感染症

検査では陰性なのに診断は溶連菌感染症…どういうこと?

兄から弟に感染症がうつることは、よくあることです。検査で反応が出ていないのに兄が溶連菌だからと、同じ診断がついたことに不信感を持ったママから相談が寄せられました。看護師さんたちは何とアドバイスしているでしょうか。

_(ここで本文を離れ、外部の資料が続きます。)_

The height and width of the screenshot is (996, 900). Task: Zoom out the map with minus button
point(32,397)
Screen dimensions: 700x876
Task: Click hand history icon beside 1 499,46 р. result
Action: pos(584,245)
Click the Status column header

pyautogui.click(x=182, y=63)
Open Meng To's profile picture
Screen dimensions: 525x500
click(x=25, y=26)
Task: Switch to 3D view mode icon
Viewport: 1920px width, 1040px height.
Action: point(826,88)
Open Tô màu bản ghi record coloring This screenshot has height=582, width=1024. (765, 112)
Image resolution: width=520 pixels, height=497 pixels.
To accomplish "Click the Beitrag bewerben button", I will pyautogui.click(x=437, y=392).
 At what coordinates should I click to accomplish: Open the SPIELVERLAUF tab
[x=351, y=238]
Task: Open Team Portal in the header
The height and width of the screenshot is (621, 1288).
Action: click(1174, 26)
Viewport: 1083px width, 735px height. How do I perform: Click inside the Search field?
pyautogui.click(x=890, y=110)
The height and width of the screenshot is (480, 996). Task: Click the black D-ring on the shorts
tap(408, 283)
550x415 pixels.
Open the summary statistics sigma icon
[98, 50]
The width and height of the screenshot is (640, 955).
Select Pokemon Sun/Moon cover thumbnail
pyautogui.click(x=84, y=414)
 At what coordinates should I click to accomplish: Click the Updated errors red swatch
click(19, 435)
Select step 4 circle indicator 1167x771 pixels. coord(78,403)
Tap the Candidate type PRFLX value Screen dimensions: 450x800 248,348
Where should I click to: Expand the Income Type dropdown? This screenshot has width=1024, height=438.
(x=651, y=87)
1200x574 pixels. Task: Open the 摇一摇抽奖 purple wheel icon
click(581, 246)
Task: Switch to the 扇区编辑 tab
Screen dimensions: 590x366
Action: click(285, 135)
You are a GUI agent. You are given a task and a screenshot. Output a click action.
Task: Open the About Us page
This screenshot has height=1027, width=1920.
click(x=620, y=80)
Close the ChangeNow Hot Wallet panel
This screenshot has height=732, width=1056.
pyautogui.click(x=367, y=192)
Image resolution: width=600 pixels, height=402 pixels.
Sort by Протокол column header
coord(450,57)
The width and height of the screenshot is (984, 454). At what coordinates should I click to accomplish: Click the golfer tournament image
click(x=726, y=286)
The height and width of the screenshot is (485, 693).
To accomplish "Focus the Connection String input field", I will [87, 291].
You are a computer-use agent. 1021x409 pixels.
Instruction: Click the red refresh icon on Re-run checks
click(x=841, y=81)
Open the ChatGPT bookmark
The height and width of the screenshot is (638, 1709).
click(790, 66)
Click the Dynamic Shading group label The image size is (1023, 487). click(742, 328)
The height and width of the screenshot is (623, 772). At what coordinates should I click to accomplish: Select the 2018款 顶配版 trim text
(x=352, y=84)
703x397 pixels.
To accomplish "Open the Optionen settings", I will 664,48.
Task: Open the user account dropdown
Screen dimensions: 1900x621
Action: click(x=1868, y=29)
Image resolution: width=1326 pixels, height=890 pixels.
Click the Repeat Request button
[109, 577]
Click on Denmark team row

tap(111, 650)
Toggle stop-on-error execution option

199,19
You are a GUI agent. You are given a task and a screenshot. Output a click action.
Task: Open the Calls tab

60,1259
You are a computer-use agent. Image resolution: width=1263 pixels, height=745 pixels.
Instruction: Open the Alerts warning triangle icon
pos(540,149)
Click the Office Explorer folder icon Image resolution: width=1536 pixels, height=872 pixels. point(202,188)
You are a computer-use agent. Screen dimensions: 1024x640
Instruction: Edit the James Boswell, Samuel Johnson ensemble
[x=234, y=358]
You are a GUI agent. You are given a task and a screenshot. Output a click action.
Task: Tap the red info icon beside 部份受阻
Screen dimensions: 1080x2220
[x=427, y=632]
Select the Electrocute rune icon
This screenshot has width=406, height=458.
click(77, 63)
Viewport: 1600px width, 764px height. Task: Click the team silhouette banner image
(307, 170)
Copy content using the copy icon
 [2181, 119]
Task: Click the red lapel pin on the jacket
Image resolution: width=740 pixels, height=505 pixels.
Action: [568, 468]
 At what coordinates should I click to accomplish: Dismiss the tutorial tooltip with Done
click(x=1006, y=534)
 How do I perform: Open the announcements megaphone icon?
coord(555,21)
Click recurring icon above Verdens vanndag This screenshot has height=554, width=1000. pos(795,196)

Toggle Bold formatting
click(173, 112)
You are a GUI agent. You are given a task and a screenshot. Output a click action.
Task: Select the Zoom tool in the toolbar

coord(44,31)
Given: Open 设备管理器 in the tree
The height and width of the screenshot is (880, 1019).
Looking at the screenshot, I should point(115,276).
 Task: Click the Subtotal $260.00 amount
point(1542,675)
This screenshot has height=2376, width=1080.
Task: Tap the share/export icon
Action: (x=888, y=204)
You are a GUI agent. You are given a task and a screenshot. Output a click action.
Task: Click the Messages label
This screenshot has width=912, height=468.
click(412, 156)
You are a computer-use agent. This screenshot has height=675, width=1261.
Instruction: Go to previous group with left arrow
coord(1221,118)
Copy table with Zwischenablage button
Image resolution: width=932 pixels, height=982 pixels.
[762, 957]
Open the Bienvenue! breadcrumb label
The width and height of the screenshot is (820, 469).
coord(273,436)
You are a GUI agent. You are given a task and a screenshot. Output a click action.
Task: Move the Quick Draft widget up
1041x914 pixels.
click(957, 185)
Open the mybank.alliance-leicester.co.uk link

ママからの相談:「検査では陰性なのに、溶連菌に感染したと診断された」

兄が溶連菌を発症した次の日、下の子がいつもよりごはんを食べず、翌朝口の中を痛がって泣きました。兄が検査を受けた日に念のため下の子も受けたときには反応がなく、口の痛みが出てから病院に行った日にも検査では陰性でした。ただ口の中の状態と兄が溶連菌だからとのことで診断されましたが、反応が出ないことなどあるのでしょうか。先生もまれだとはいっていましたが、赴任されたばかりで信用できません。(20代・女性)

簡易検査では陰性に出ることも

検査が陰性の場合、考えられるのは同じ口の中の痛みでも溶連菌ではない可能性です。また、簡易検査では菌が少ないなどの原因で、陰性に出る場合もあるようです。

子どもが口の中の痛みを訴えるのは様々な原因があります。咽頭痛や単純ヘルペスでも小さいお子さんの場合は「口の中が痛い」と表現します。溶連菌に感染した場合は、39度から40度の高熱を伴う咽頭痛や頭痛、また舌が苔のように白くなり数日後に赤いボツボツとした舌(いちご舌)になることがあります。潜伏期間は2日から4日で、感染者の咳やくしゃみなどから飛沫感染します。(内科看護師)
簡易検査キットは溶連菌のみに反応し、検査前に抗生物質などを内服していると正しく反応しません。また病原体やウィルスの量が少ない場合、迅速検査では約10%の確率で陰性に出ることがあります。そのため、確実に診断するには喉を綿棒のようなもので拭い取り、細菌培養をすることが望ましいとされています。しかし、結果が出るまでに3日ほどかかります。(内科看護師)

家族間の感染を防ぐ方策を

問題の症状が本当に溶連菌なのか、それともその他の感染症なのかにかかわらず、家族間の感染を避ける手段を講じましょう。直接、あるいは物を介しての接触を避ける、除菌や手洗いを励行する、汚染されたゴミに注意するなどの方策があります。

ほとんどの感染症が、接触感染や飛沫感染ですから、家族内に感染者がいる場合は、なるべく接触しないよう注意し、タオルや食器などの共用は避けてください。ドアノブ、リモコン、水道のレバーなど、複数の人が触れる部分は、除菌シートやスプレーで除菌してください。外出後や食事の前には、手洗いやうがいを励行し、感染を予防してください。(産科看護師)
鼻水や唾液がついたティッシュなどは、ビニール袋に入れてしっかり口を閉じて捨ててください。すぐにゴミ出しができない場合は、蓋つきのゴミ箱で保管してください。主治医が信頼できないのでしたら、他の病院で診てもらってよいですので、信頼できる機関で治療を受けてください。(産科看護師)

兄が溶連菌にかかっており、弟にも類似の症状が出ているが検査が陰性であるという場合、溶連菌でない可能性もあります。また、溶連菌であるにもかかわらず陰性が出ることも、1割ほどの確率でありえます。原因が溶連菌であるかないかにかかわらず、接触を避けることや除菌など、家族間での感染を防ぐよう心がけましょう。